__ASSIGNMENT__.
Could you reproduce the lines below from the one with "Image resolution: width=725" through the one with "the 2 accounts"? Keep both ends and add nothing.

__MATERIAL PROVIDED__.

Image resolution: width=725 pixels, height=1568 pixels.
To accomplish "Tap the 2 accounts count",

--

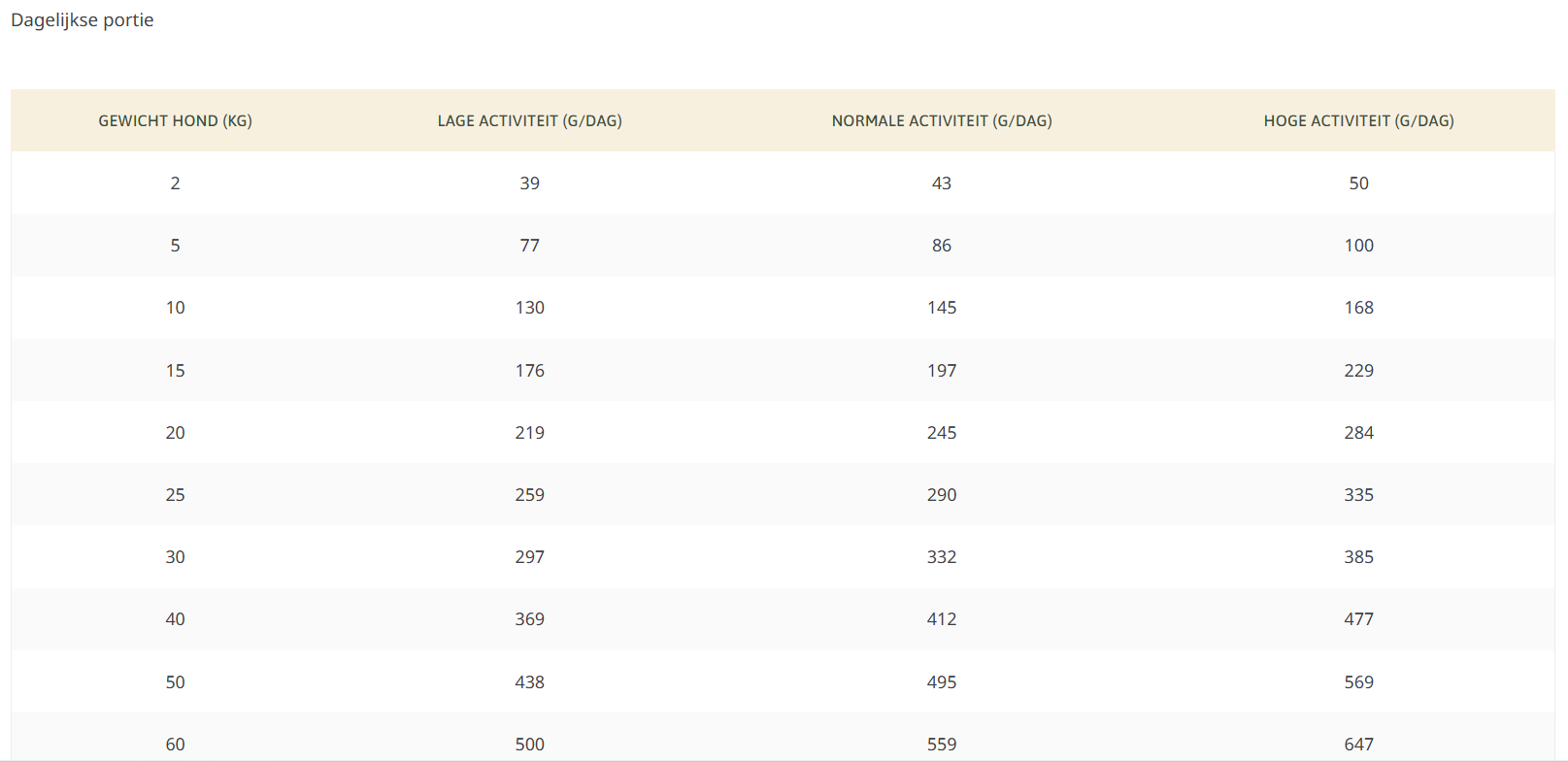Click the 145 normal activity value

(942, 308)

...

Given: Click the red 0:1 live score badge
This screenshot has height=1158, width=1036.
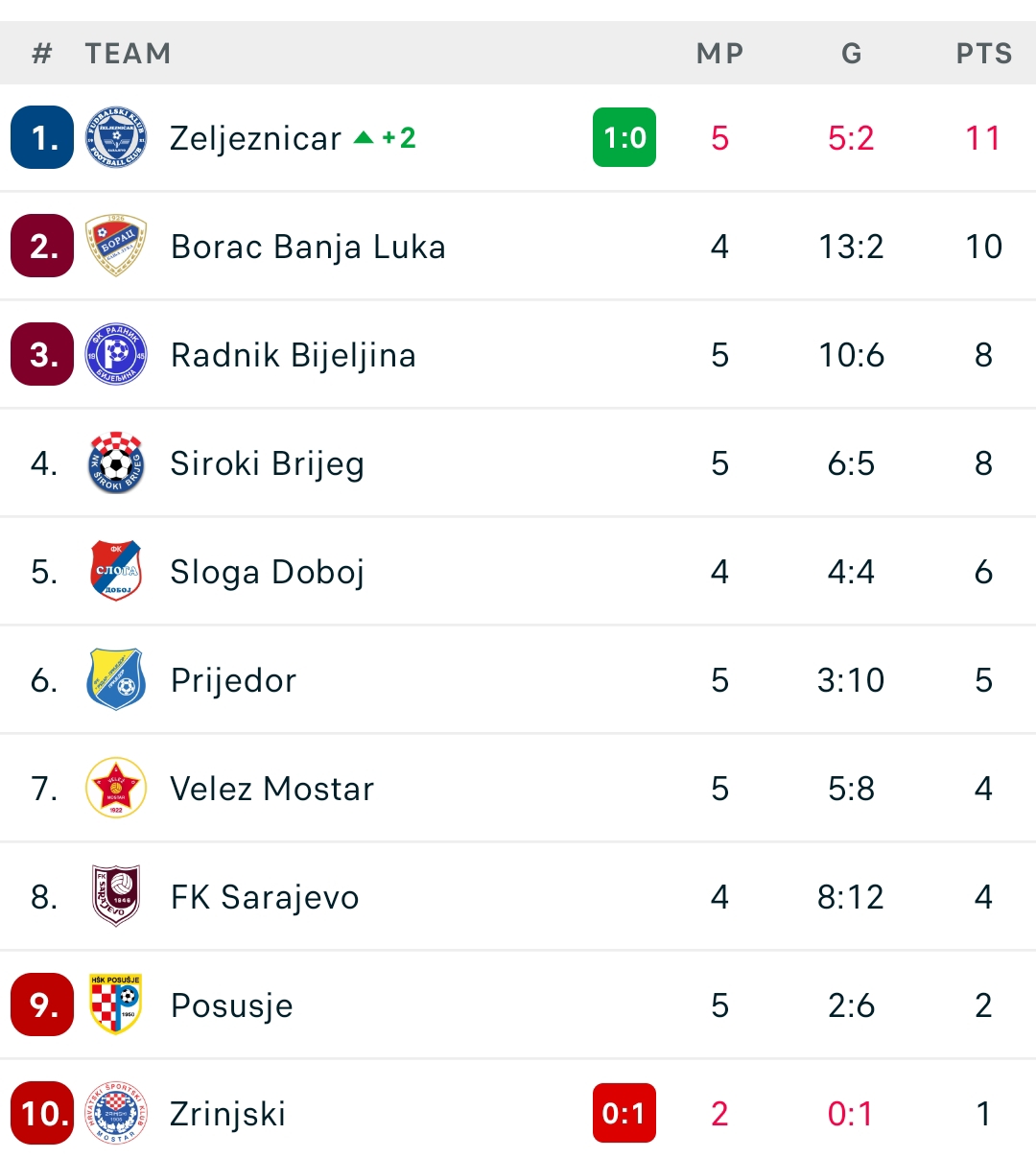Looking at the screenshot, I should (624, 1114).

__REPLY TO THE EXERCISE__.
Image resolution: width=725 pixels, height=1568 pixels.
To accomplish "Tap the 2 accounts count",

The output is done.